提供文:
......

なかなか収まる兆しの見えないコロナ禍で、在宅の認知症患者の症状が悪化するケースが増えている。

 厚生労働省に届け出のある在宅療養支援診療所・病院は全国で1万5000か所以上。在宅医療を受けている患者数は18万人を超え、高齢で認知症を伴っていることが非常に多いという。その数は年々、増加を続けている。

 認知症を患っている場合、在宅でも精神科医や認知症専門医に継続的に診察してもらうことが認知機能の低下を遅らせるために有効であるが、残念ながら訪問診療を行うそれらの医師は極めて少ない。

 そんな中、九州地方で精神科医・認知症専門医による訪問診療を続けているクリニックを紹介する。

精神科医や認知症専門医による訪問診療を実施

 新型コロナウイルス感染症の拡大により在宅の認知症患者の症状が悪化したことが、昨年、広島大学と日本老年医学会が実施した調査・研究により明らかになった。全国945の医療・介護施設とケアマネジャー751人を対象に調査をしている。

 その結果、約4割の認知症者に影響が生じたとし、特に在宅者では約半数以上に、認知機能の低下、身体活動量の低下などの影響が見られたと回答があった。在宅者は外出を極力控えるため他者と触れあう時間が減少し、身体を動かす時間も少なくなったためとみられ、また、施設に入所していても外出や面会制限があり、不安の増加や認知機能の低下が起こっていた。

 福岡県にある医療法人すずらん会「たろうクリニック」(福岡市東区)では、精神科医や認知症専門医による訪問診療を実施している。

......

表示された記録:
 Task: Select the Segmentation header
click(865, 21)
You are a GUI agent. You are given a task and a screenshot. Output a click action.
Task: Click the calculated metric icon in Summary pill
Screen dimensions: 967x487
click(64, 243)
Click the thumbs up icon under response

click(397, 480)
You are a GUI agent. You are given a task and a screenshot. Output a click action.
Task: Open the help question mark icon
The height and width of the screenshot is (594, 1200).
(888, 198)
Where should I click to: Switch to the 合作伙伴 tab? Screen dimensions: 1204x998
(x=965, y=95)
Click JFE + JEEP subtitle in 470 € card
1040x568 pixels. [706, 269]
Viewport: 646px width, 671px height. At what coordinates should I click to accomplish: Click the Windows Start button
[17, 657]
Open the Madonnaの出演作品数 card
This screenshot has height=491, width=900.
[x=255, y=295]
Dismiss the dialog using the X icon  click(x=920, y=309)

......

情報の活用:
A) 提供文の「そんな中、九州地方で精神科医」から「知機能の低下が起こっていた。」までの部分を、「ケアマネジャー」を「介護支援専門員」に置き換えて書き出せ。
B) 提供文で「その結果、約4割の認知症者に」で始まる段落を、主な事実を残して箇条書きにまとめよ。
記録は参照しなくてもかまわない。

順番どおりの回答:
A)
そんな中、九州地方で精神科医・認知症専門医による訪問診療を続けているクリニックを紹介する。

精神科医や認知症専門医による訪問診療を実施

 新型コロナウイルス感染症の拡大により在宅の認知症患者の症状が悪化したことが、昨年、広島大学と日本老年医学会が実施した調査・研究により明らかになった。全国945の医療・介護施設と介護支援専門員751人を対象に調査をしている。

 その結果、約4割の認知症者に影響が生じたとし、特に在宅者では約半数以上に、認知機能の低下、身体活動量の低下などの影響が見られたと回答があった。在宅者は外出を極力控えるため他者と触れあう時間が減少し、身体を動かす時間も少なくなったためとみられ、また、施設に入所していても外出や面会制限があり、不安の増加や認知機能の低下が起こっていた。

B)
- 約4割の認知症者に影響が生じた。
- 在宅者では約半数以上に、認知機能の低下や身体活動量の低下などの影響が見られた。
- 在宅者は外出を極力控えるため、他者と触れあう時間や身体を動かす時間が減ったためとみられる。
- 施設に入所していても外出や面会の制限があり、不安の増加や認知機能の低下が起こっていた。